Saturday, December 12, 2009

Fluorspar Usage

From my previous article about the Fluorspar Mining History in Crittenden County, many people do not know what Fluorspar is or what it was used for at one time. The picture at the right will only give you a small glimpse into the Fluorspar world. These are small specimens and do not really show how beautiful the mineral can be.

Fluorspar was the major dependent for some industries survival and existence. Hundreds of things about the home and the everyday life are possible because of Fluorspar.

Major uses included making steel, hydrofluoric acid, glass and enamel and iron foundry.

Fluoride can also help strengthen bones and teeth with thousands of tons of the substance going into the water to prevent decay and breakdown.

All of the aluminum that man uses can also be attributed in part to Fluorspar as Fluorspar salts and cryolite are used in the process to form the aluminum.

High octane gas, insecticides, refrigerants, dyes, plastics, solvents, clothing fibres, synthetic rubber, all get minor contributions for this mineral in their production.

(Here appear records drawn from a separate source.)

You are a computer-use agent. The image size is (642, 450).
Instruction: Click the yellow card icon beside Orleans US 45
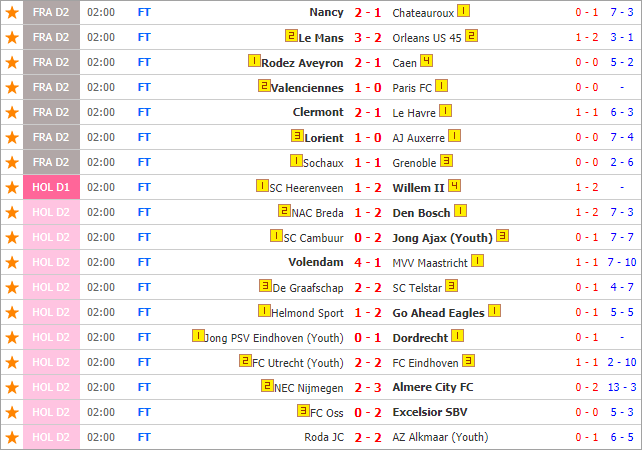click(471, 36)
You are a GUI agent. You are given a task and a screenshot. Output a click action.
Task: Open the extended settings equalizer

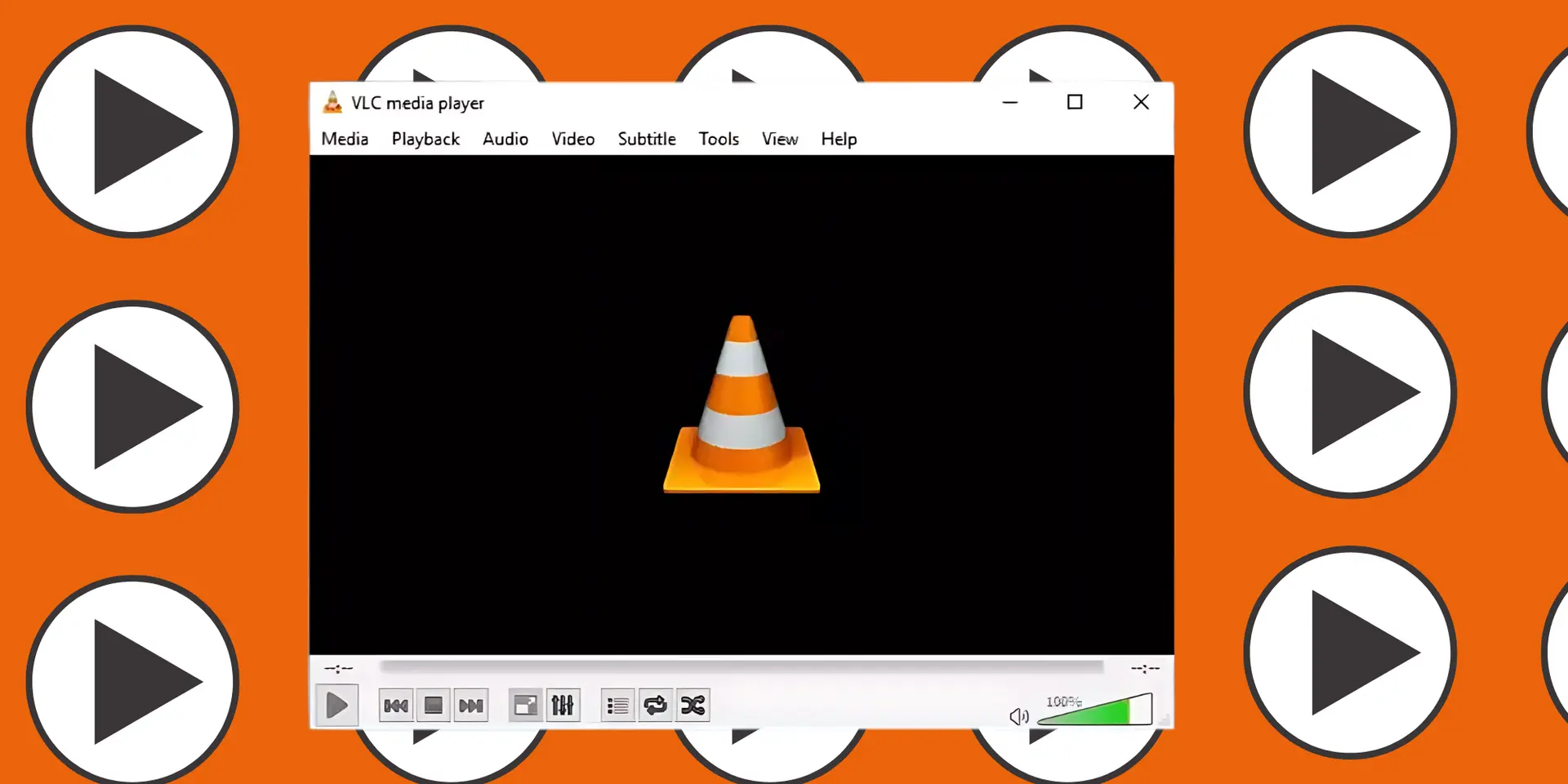[563, 704]
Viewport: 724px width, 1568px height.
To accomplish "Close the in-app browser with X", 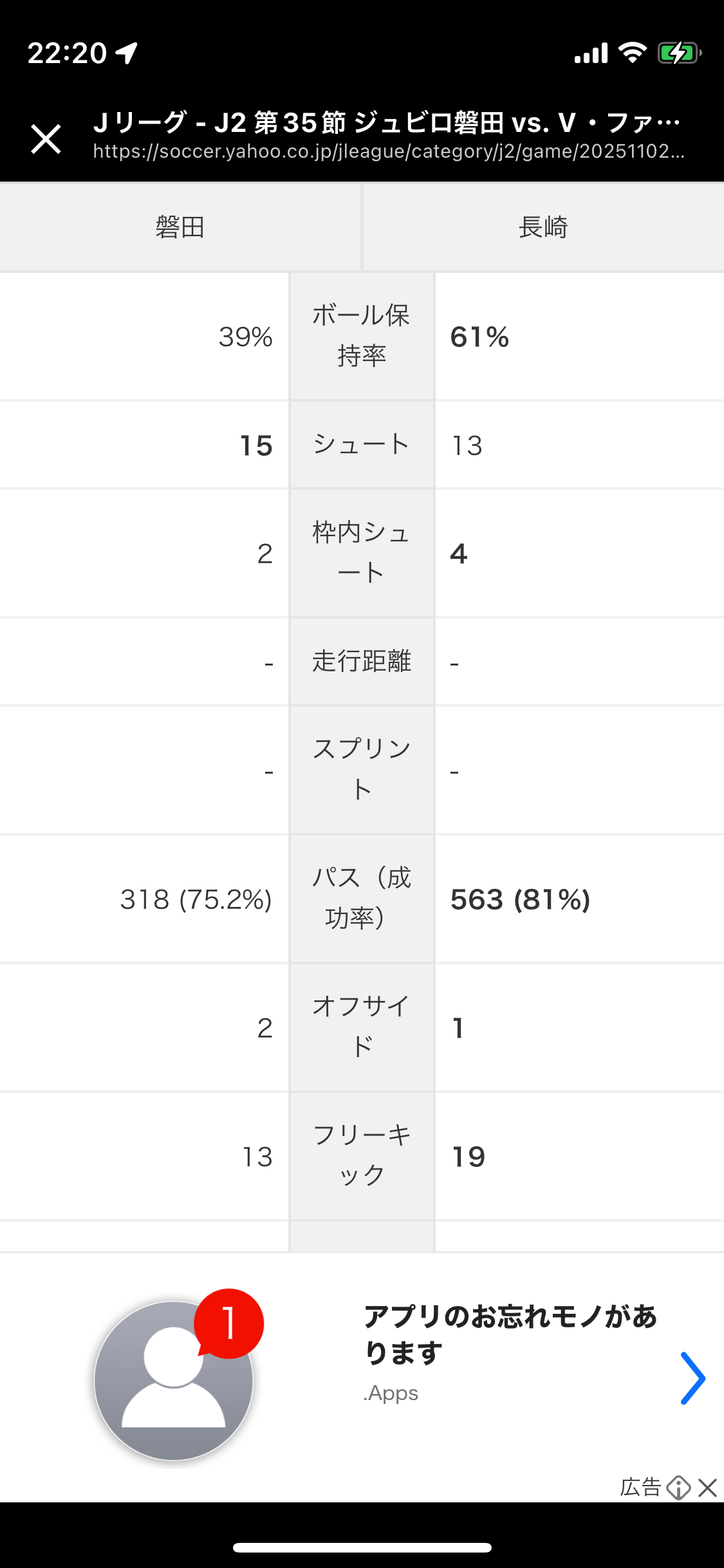I will (x=46, y=139).
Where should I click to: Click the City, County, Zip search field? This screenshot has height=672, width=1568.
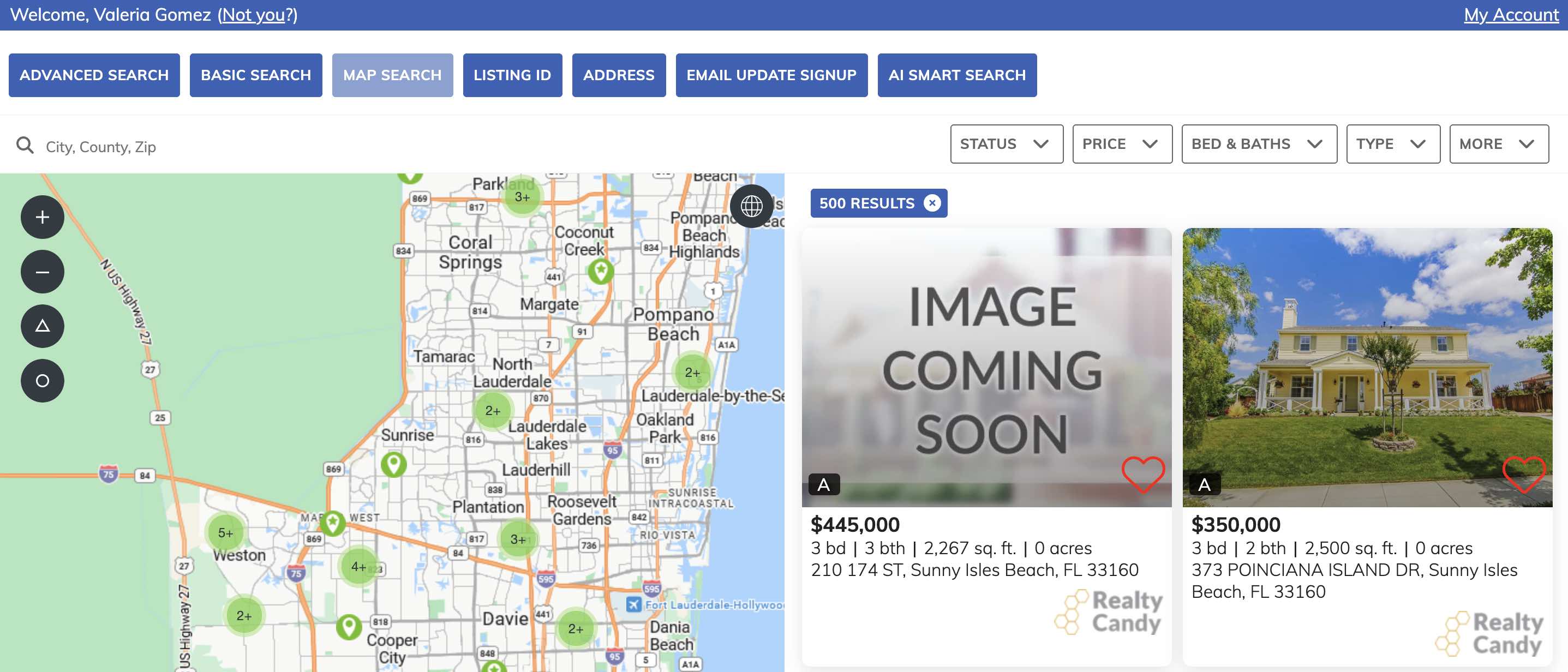point(243,147)
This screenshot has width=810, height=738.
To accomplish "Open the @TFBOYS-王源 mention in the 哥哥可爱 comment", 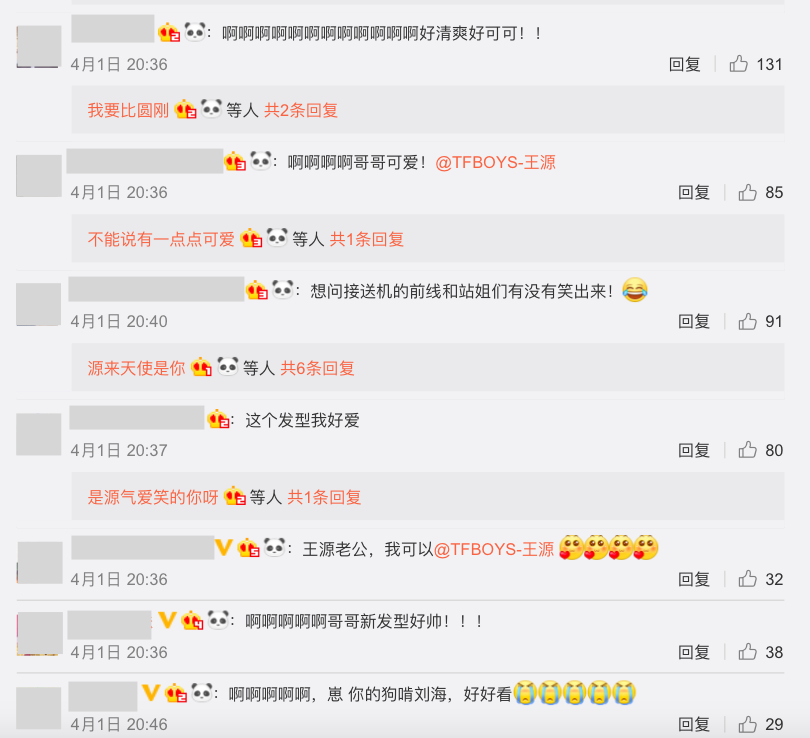I will pyautogui.click(x=495, y=163).
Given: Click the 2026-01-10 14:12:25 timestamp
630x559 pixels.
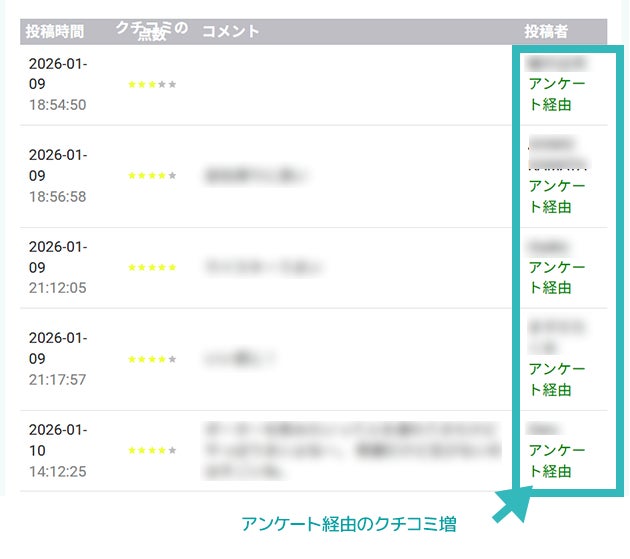Looking at the screenshot, I should pyautogui.click(x=57, y=451).
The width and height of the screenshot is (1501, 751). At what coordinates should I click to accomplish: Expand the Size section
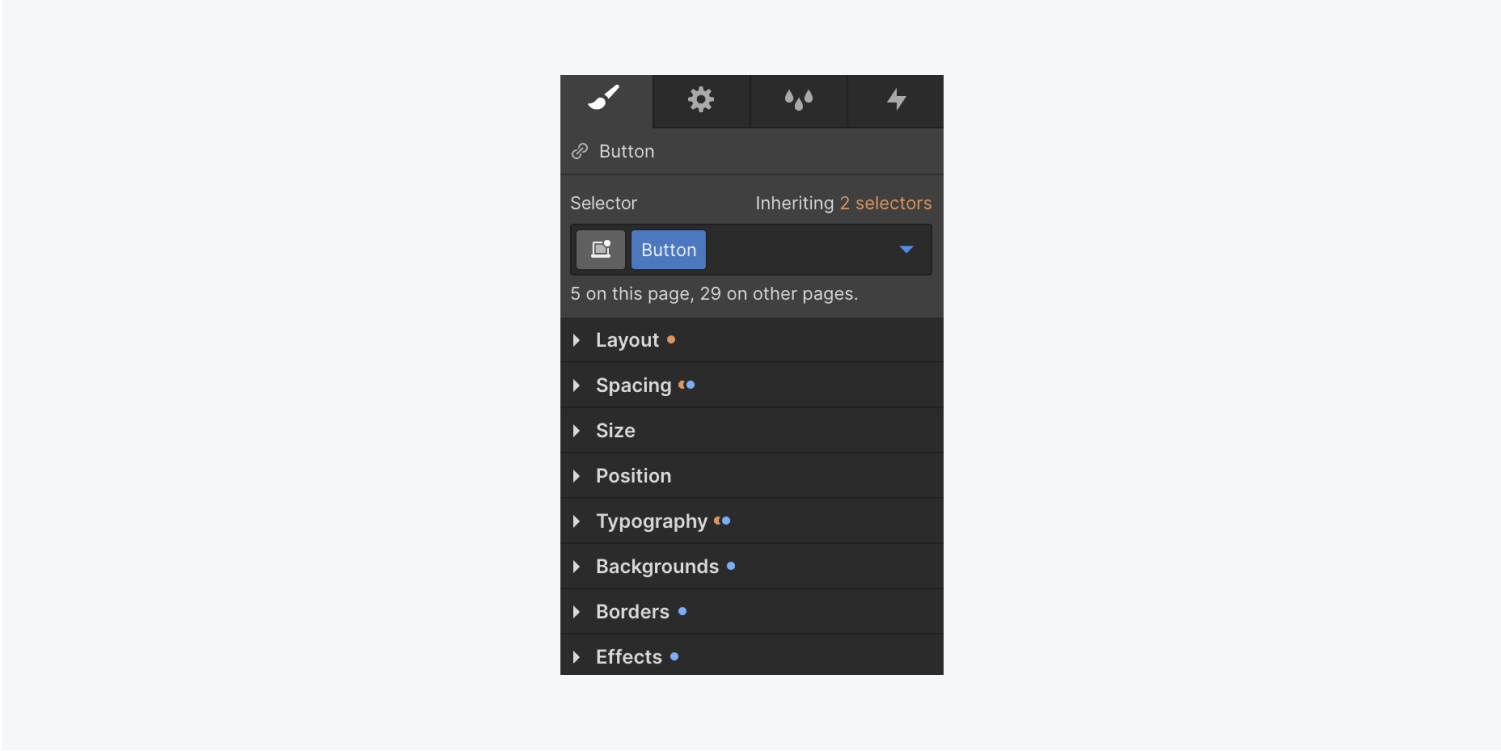752,430
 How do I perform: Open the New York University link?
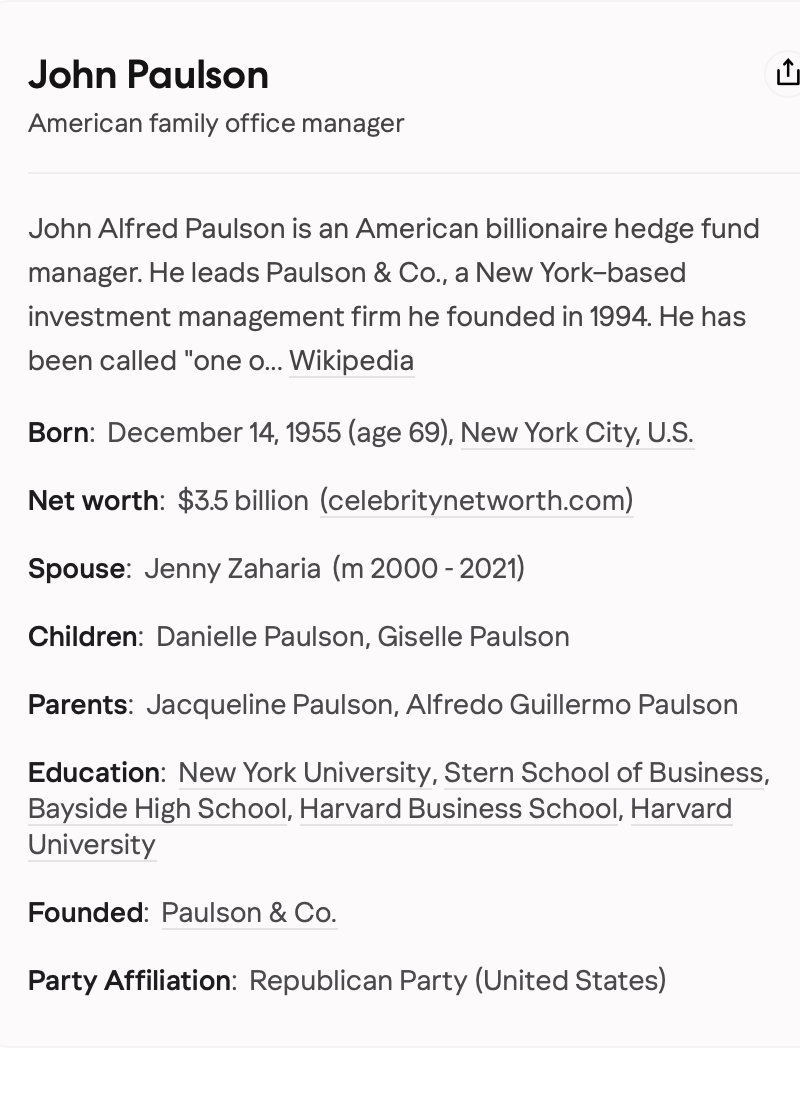pos(304,772)
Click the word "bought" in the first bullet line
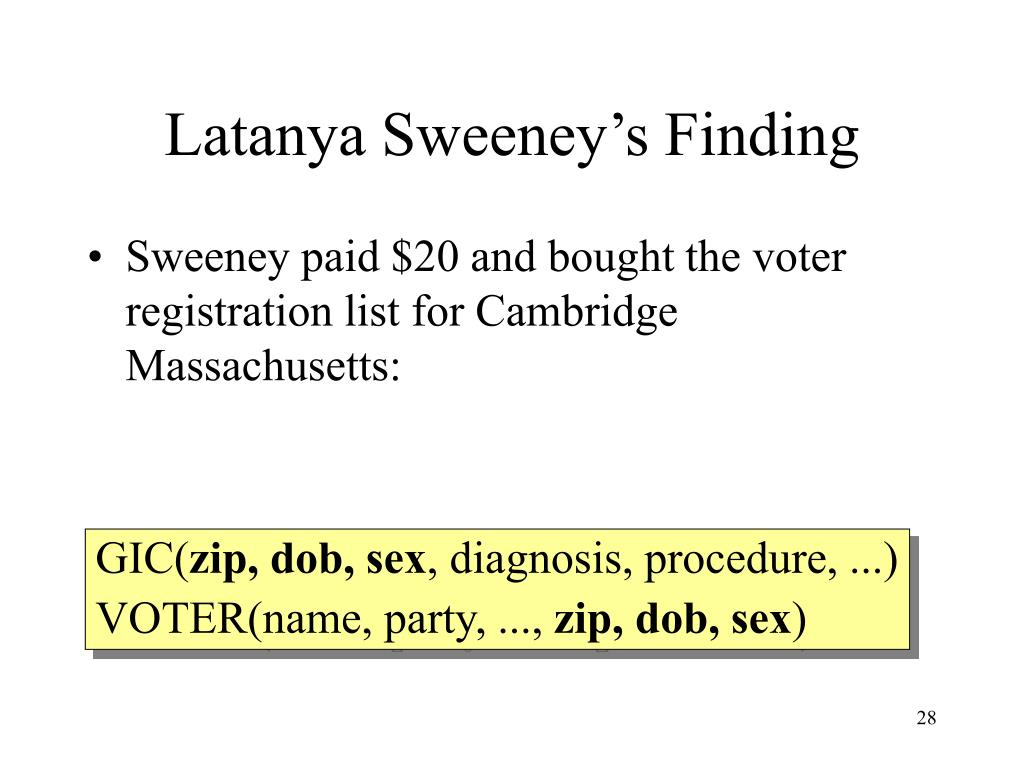 pyautogui.click(x=612, y=257)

During World War II, Fluorine (taken from the mineral fluorspar) was second only to uranium in making the atom bomb.

Marion in Crittenden County is very fortunate to have the Ben E. Clement Museum, home to the most unique collection of Fluorspar and minerals in the world. Many of the Fluorspar specimens were taken from the many mines located in our area.

The reason the mining industry was taken from Crittenden County and Southern Illinois, causing many, many familes to be without an income and many of our families having to move up North to the car and steel factories for a living to support their families, was that the fluorspar had begun to be imported into this country from foreign land in large quanities, and which has been produced by cheap foreign labor. This being allowed due to low tariff and poor import restrictions on foreign goods being brought into our country.